Aversa (Caserta) – Uno sguardo rivolto al passato per ribadire un impegno che attraversa i decenni. È il senso del messaggio affidato ai social dal commendatore Maurizio Pollini, oggi presidente di SOS Impresa – Rete per la Legalità di Caserta, che ha condiviso una fotografia che lo ritrae negli anni Ottanta, accompagnandola con parole che suonano come un manifesto personale e civile.

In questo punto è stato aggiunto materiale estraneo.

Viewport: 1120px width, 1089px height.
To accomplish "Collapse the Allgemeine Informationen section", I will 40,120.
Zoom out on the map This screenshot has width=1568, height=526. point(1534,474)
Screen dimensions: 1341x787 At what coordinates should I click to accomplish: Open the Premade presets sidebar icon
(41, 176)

Nello scatto riaffiorano “le scelte che hanno segnato i miei anni migliori”, scrive Pollini, ricostruendo un percorso iniziato in gioventù e mai interrotto. «Da giovane ho deciso di stare sempre dalla parte dei più deboli: dei poveri, degli emarginati, degli anziani. Ho creduto nella legalità come fondamento della convivenza civile, opponendomi all’usura, al racket e a ogni forma di sopraffazione. Ho sostenuto la pace, perché non c’è giustizia senza rispetto dell’altro. Il tempo passa, ma i valori restano. Fare del bene è, e resta, la cosa migliore che si possa fare. E soprattutto: non distogliere mai lo sguardo da chi ha meno».

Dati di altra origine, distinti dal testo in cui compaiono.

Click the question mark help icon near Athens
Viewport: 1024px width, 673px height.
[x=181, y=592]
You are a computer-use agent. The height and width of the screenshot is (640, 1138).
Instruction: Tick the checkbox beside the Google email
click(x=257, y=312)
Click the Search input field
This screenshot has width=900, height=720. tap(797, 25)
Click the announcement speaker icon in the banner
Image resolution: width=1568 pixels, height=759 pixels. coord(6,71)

Parole che si intrecciano con l’attività portata avanti da anni alla guida di SOS Impresa, associazione impegnata nella lotta al racket e all’usura attraverso la costruzione di reti tra imprese, istituzioni e comunità. Un lavoro quotidiano che punta a sostenere gli imprenditori vittime di estorsioni con percorsi di accompagnamento, tutela e riaffermazione della legalità, come raccontano anche interviste e articoli apparsi sulle testate locali.

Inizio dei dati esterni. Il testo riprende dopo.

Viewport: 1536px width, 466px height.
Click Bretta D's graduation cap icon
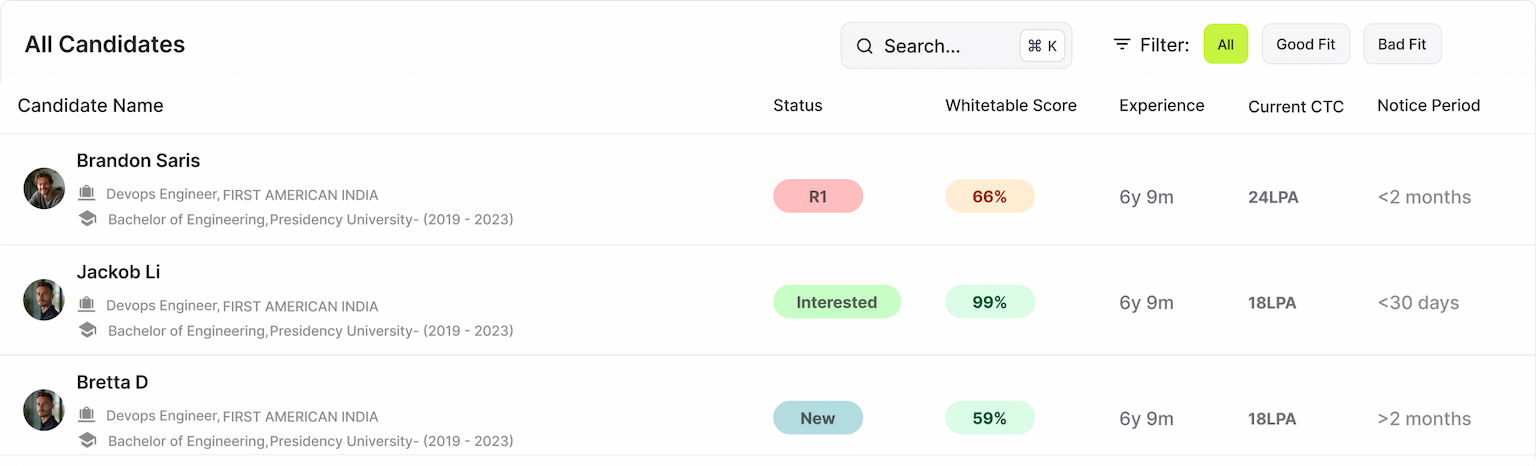[87, 441]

Quello di Pollini non è solo un esercizio di memoria, ma una dichiarazione di continuità: la coerenza tra le scelte di allora e l’impegno di oggi. In un territorio complesso come quello casertano, il richiamo a non “distogliere mai lo sguardo da chi ha meno” assume il valore di un invito collettivo, che va oltre la dimensione personale e richiama la responsabilità sociale di cittadini e istituzioni.